08 abril 2005

La uve de tu cuello (2)

Hoy la uve estaba quieta y matizada. La piel había formado pliegues a su alrededor y las cuerdas ya no estaban tensas. Se parecían más a dos cintas viejas a las que les faltara una buena sesión de plancha. Aún así, para Diego, su madre seguía siendo la mujer más guapa del mundo. No entendía que hubiera alguien que dijera lo contrario. Ni cómo su padre fue capaz de dejarla pasados los cuarenta. Una separación que vivió mientras terminaba su carrera en Bergen y que fue el origen de los trabajos que, luego, le valdrían una beca.

Aunque, en realidad, aquello no había menoscabado la fortaleza de ninguno de los dos. Ni Diego guardaba rencor por la decisión paterna. En el fondo, los había unido. Por una vez, ambos se habían hablado como adultos y se habían dicho lo que, de verdad, pensaban. Fue entonces cuando Diego le confesó lo que sentía. O mejor dicho, lo que no sentía. Su falta de admiración. Que no podía verle más allá del hombre gris, siempre en segundo plano, que se perdía todos sus cumpleaños. Que llegó a odiarle cuando no se presentaba en los partidos de futbito como todos los padres. Y que maldijo cuando, en vez de darle un abrazo el día que se marchó a estudiar fuera, le echó una mano con las maletas.

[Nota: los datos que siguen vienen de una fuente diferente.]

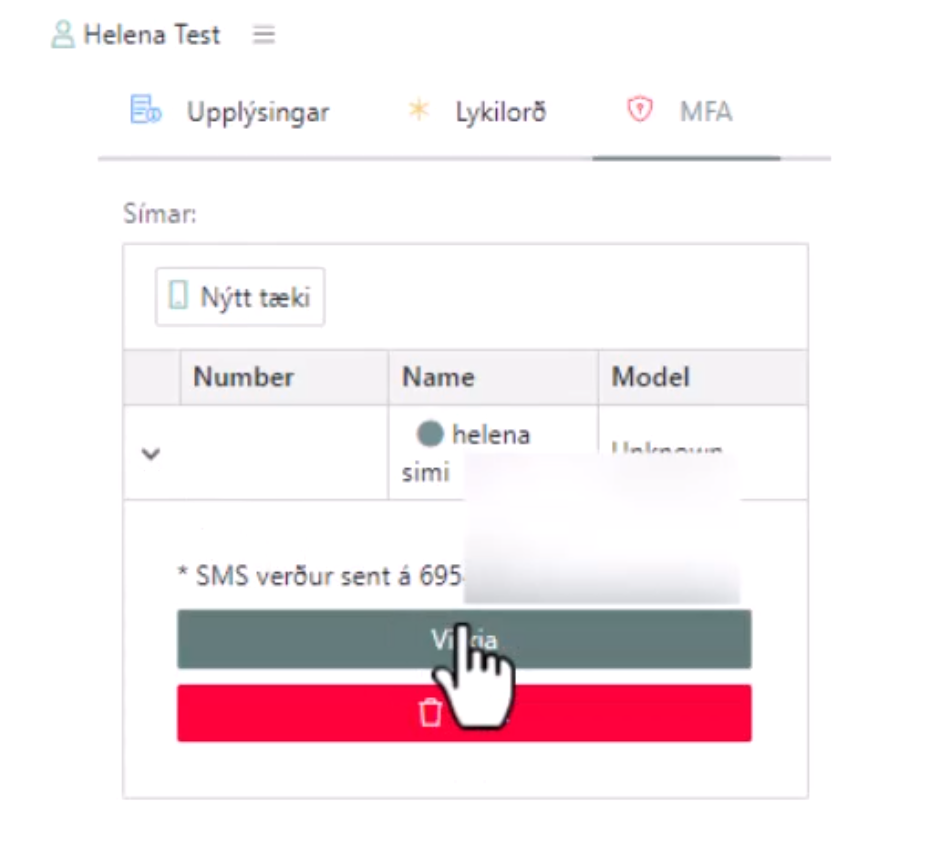Click the MFA shield icon
931x855 pixels.
(638, 110)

A partir de ahí, crearon un nuevo edificio donde verse. Lo llenaron de ventanas, cristales y espejos. Un espacio diáfano donde no había quicios en las puertas porque no había un solo muro. Y, poco a poco, fueron llenaron las habitaciones con los muebles que rescataron de la mudanza. Y guardaron en un viejo buró el álbum de fotos conjunto que nunca tuvieron y los abrazos que se llevó el viento. Diego ganó un amigo y su padre borró las ojeras malvas de su rostro.

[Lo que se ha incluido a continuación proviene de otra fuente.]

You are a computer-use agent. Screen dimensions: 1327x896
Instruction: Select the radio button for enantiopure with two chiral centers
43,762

Las mismas que habían regresado hoy bajo sus ojos pardos, húmedos de sal. Diego puso la mano sobre el hombro derrumbado y se sentó a su lado. A pesar de todo, aquel hombre que había decido dejar a su mujer tras media vida juntos no lo hizo por que no la quisiera. Lo hizo porque no supo ganarse a su hijo, ni merecía la lealtad de su esposa. Porque la engañaba cada día al levantarse cuando borraba su rostro al besarla. Y todas las noches cuando pensaba en otro cuerpo y acariciaba sus senos. Nunca le fue infiel de facto, pero todos los días, olvidaba su nombre al cruzar el umbral de la puerta.

(to be continued)

7 comentarios:

Anónimo dijo...

Sublime. Eres una artista, no es la primera vez que te lo digo. También sabes que me llegaste con tus Besos. ¿Para cuándo otro post así? ¿Lo harás por mi? Yo lo haría por ti...besos.

Munchausen dijo...

¡Hey! Yo también quiero uno. ¿Hay una lista de espera?

mc clellan dijo...

Paciencia, compañeros. Todo se andará... Esto es como hacer el camino de Santiago, hay que ir pasito a pasito. Musus

Anónimo dijo...

no presioneis tanto a la genio... por cierto, pocholo, ¿porque no te animas a hacer tu un blog? asi podremos ver, seguro, más cosas SUBLIMES, como en el blog de Ratonov. Besitos para todos

Anónimo dijo...

McLellan tiene un don. El don de interpretar el mundo con el prisma del recién nacido que explora un entorno desconocido para él. Es capaz de redescubrirnos las pequeñas cosas que hacen grande nuestra existencia y que para el resto de los seres humanos pasan desapercibidas. Pero, además, tiene la destreza de juntar las palabras exactas para contarlo. Eco dijo una vez, preguntado sobre sus mecanismos literarios -a raíz de El Nombre de la Rosa, que para escribir una novela "se crea un mundo y después se amuebla". Sinceramente, McLellan es una excelente 'decoradora'.
Ahí va mi beso.

Anónimo dijo...

Un escritor francés dijo una vez que ajustar cuentas con la vida era ajustar cuentas con los recuerdos. Yo creía que existe un balance imposible entre lo que el olvido se lleva y lo que nos queda de él. Pero gracias a McLellan me he dado cuenta de que los recuerdos son el único tesoro que nos llevamos cuando morímos. "Un enano sobre los hombros de un gigante es el más alto de los dos". Gracias por ser mi gigante, McLellan.

mc clellan dijo...

Nunca he sabido que se dice en estos casos... Gracias, pero esto se gesta porque os conocí. No tengo más mérito que el de una esponja. Sólo que yo encontré el agua y no me quedé al borde de la bañera hace un par de años. Un beso para vosotros por estar siempre ahí.